It is absolutely amazing what a little rest and personal time away from the office will do for your training. Last week, I felt like I was never going to be able to deadlift more than 225# ever again, and today… 250# for a few sets of doubles was total cake. So weird.
It’s been really nice to keep such a detailed log of my training over the past year. I feel like I am gaining an incredible amount of understanding for how my body(and brain) works, and how different life decisions and situations effect my training every day. I feel more in touch with my body and my mind than I ever have and it’s a really amazing feeling. I suppose this is what logs are for, but I wouldn’t have guessed it would be SO effective and informative. I am learning so much about myself every day, and I love it.
○ ○ ○ ○ ○ ○ ○
→ **What you will do**:
• 1. In the training log post, how much weight was deadlifted today, and in what sets?
• 2. Render this sentence from the training log post in Spanish: "I feel more in touch with my body and my mind than I ever have and it’s a really amazing feeling."

→ **Source data**:
○ ○ ○ ○ ○ ○ ○
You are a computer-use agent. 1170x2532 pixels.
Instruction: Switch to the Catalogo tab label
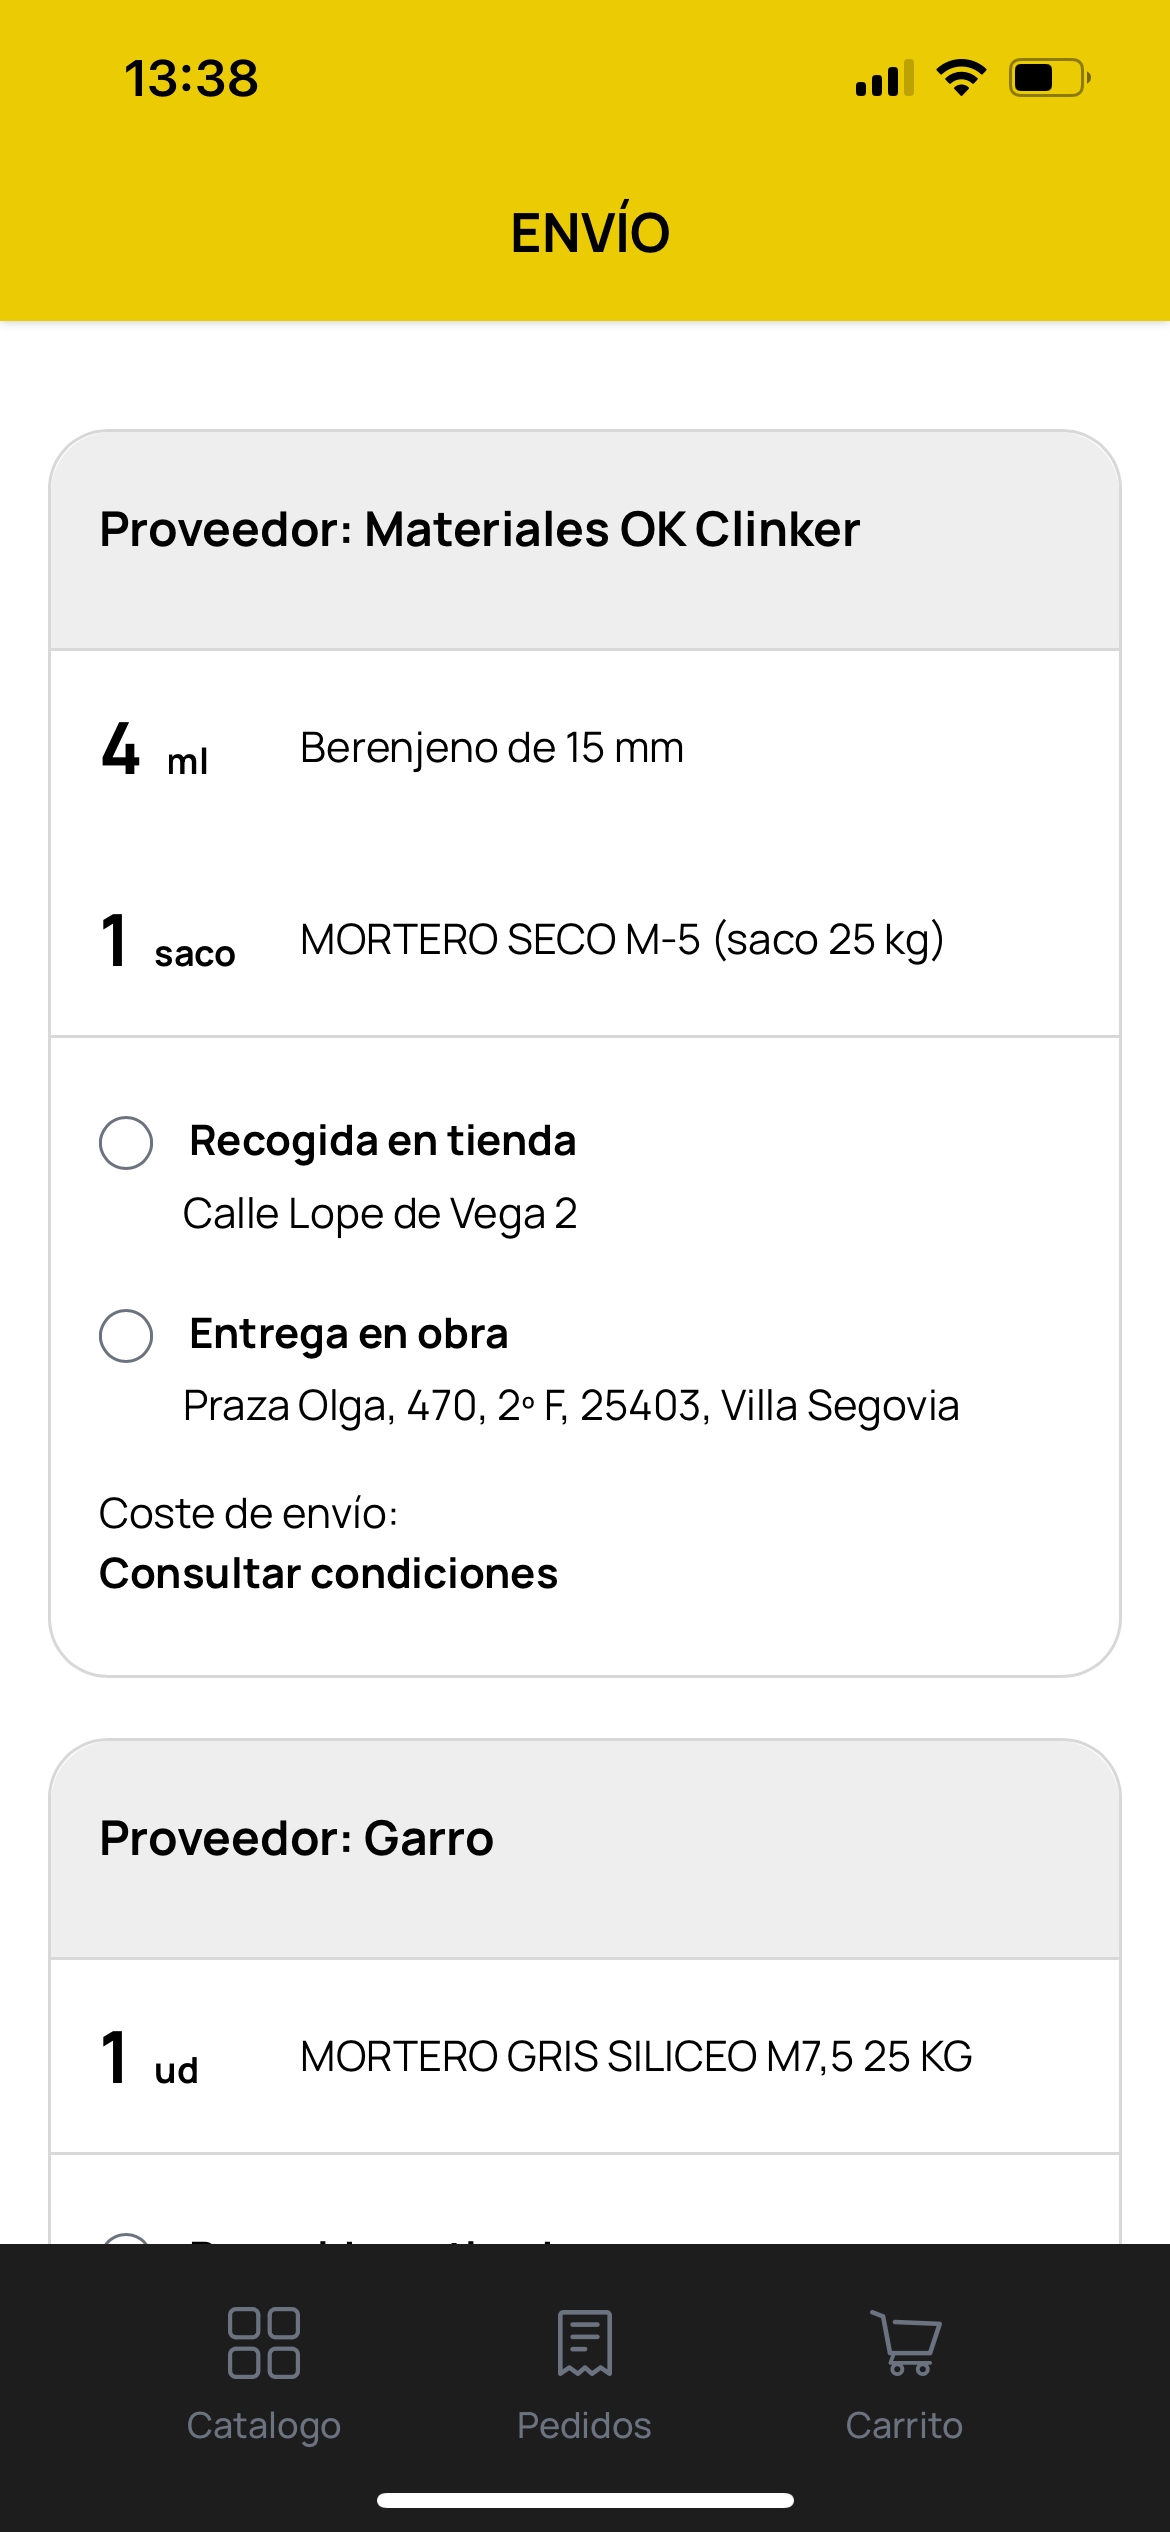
○ ○ ○ ○ ○ ○ ○
→ **Results for each task**:
• 1. 250 pounds, for a few sets of doubles.

• 2. Me siento más en contacto con mi cuerpo y mi mente que nunca, y es una sensación realmente increíble.